PROBLEM REQUIREMENTS » All lines from the one containing "Open the three-dot" to the end of the entries below must be output exactly, and no other lines.

GIVEN INFORMATION »
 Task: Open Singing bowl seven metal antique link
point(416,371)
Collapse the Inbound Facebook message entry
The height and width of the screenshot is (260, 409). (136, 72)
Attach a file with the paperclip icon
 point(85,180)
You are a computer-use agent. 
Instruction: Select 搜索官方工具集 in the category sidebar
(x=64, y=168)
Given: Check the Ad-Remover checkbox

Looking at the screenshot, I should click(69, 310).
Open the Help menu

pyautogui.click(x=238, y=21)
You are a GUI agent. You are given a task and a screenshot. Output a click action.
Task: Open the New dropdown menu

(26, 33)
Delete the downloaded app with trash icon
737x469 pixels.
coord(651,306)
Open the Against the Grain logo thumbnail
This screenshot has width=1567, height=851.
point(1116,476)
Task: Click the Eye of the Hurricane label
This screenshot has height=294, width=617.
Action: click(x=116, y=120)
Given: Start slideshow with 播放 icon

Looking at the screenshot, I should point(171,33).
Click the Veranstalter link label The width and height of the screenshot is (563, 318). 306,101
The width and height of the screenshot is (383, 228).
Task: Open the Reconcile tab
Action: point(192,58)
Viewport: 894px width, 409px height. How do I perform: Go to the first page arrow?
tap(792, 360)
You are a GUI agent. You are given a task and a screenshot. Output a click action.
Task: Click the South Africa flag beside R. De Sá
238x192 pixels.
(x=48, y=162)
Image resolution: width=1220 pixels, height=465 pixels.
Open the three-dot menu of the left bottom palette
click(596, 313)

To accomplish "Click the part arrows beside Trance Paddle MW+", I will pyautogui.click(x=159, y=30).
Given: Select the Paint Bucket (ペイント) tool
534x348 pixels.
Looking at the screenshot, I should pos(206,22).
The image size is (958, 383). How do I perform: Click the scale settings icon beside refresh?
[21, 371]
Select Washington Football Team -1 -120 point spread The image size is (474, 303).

EXERCISE ANSWER »
Open the three-dot menu of the left bottom palette
click(596, 313)

To accomplish "Click the part arrows beside Trance Paddle MW+", I will pyautogui.click(x=159, y=30).
Given: Select the Paint Bucket (ペイント) tool
534x348 pixels.
Looking at the screenshot, I should pos(206,22).
The image size is (958, 383). How do I perform: Click the scale settings icon beside refresh?
[21, 371]
Select Washington Football Team -1 -120 point spread The image size is (474, 303).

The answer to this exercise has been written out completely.